Factors that increase output tokens:
- verbose explanations
- repeated formatting
- unnecessary detail
- multiple drafts or alternatives
- structured output with extra whitespace or formatting
- error recovery and retries that also produce output
A simple search query might use 100 input tokens and 50 output tokens. A code generation task might use 500 input tokens and 3,000 output tokens. The cost ratio is reversed.
Strategies to Control Output Cost
1. Set Max Tokens by Task Type
Do not use the same output limit for every task. Classify tasks by expected output length:
classification → 50 tokens
short answer → 200 tokens
summary → 500 tokens
code generation → 2,000 tokens
long article → 4,000 tokens
2. Use Structured Output When Possible
JSON, YAML, or short-form output can reduce token count significantly compared to prose explanations. If the downstream system only needs structured data, ask for structured output directly.
3. Cache Input Separately
Input caching only reduces input cost. If your workflow is output-heavy, caching helps less. Budget for full output price even when input is heavily cached.
4. Measure Output per Task
After launch, track:
- average output tokens per task type
- output-to-input ratio per model
- successful vs retried task output length
Use the AI API bill checking guide to compare expected vs actual output volume.

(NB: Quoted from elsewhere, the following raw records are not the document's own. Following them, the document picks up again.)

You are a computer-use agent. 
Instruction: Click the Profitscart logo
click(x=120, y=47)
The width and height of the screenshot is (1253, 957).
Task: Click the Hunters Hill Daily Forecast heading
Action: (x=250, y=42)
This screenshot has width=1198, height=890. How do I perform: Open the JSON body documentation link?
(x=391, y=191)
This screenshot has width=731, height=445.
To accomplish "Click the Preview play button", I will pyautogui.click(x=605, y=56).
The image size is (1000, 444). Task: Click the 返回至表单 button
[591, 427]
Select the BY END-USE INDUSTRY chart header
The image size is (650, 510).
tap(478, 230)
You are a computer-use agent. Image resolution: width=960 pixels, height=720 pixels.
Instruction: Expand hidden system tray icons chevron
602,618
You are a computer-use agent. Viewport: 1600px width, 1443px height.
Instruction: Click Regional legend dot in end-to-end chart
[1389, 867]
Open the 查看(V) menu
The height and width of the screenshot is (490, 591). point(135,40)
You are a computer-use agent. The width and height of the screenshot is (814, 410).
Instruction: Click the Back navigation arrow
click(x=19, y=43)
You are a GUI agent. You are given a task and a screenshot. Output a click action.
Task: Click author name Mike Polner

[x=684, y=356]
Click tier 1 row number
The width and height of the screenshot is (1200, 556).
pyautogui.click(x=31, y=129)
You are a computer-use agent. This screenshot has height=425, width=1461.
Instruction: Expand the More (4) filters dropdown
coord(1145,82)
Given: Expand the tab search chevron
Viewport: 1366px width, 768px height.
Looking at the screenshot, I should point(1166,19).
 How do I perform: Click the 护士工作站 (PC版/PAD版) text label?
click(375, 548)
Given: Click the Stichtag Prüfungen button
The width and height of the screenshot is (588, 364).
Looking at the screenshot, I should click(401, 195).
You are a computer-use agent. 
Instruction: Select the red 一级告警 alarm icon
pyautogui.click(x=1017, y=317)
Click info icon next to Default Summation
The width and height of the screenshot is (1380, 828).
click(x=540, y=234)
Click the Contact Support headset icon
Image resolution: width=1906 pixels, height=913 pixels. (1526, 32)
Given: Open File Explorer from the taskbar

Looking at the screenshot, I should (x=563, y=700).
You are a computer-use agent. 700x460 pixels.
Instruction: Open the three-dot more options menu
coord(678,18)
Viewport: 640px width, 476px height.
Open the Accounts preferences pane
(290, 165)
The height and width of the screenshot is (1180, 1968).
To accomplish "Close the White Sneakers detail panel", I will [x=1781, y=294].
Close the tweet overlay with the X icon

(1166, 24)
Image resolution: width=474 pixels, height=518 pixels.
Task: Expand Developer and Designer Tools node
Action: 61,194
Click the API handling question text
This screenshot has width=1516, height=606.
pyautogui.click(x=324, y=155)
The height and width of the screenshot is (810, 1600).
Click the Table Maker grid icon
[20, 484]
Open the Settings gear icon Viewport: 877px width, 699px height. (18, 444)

Budget Example: Output-Heavy Workflow
Assume a content generation workflow that produces 100 articles per month:
| Assumption | Value |
|---|---|
| Input per article | 300 tokens |
| Output per article | 2,500 tokens |
| Monthly articles | 100 |
| Cached input | 60% hit rate |
Even with 60% input caching, output cost dominates because output tokens are more expensive per token and there are more of them.
Use the text model calculator to compare models by total cost, not just input price. Use the pricing table to check output pricing per model. The token budget template can track input and output rows separately.
FAQs
Is output always more expensive than input?
Not always, but output-heavy workflows can make output dominate. Check the pricing table for your model.
Can I reduce output by using a different model?
Sometimes. A model with the same output quality but lower output pricing can reduce the bill. Compare total cost per task, not input price.
Does output caching exist?
Output caching is not standard. Focus on controlling output length at the application level.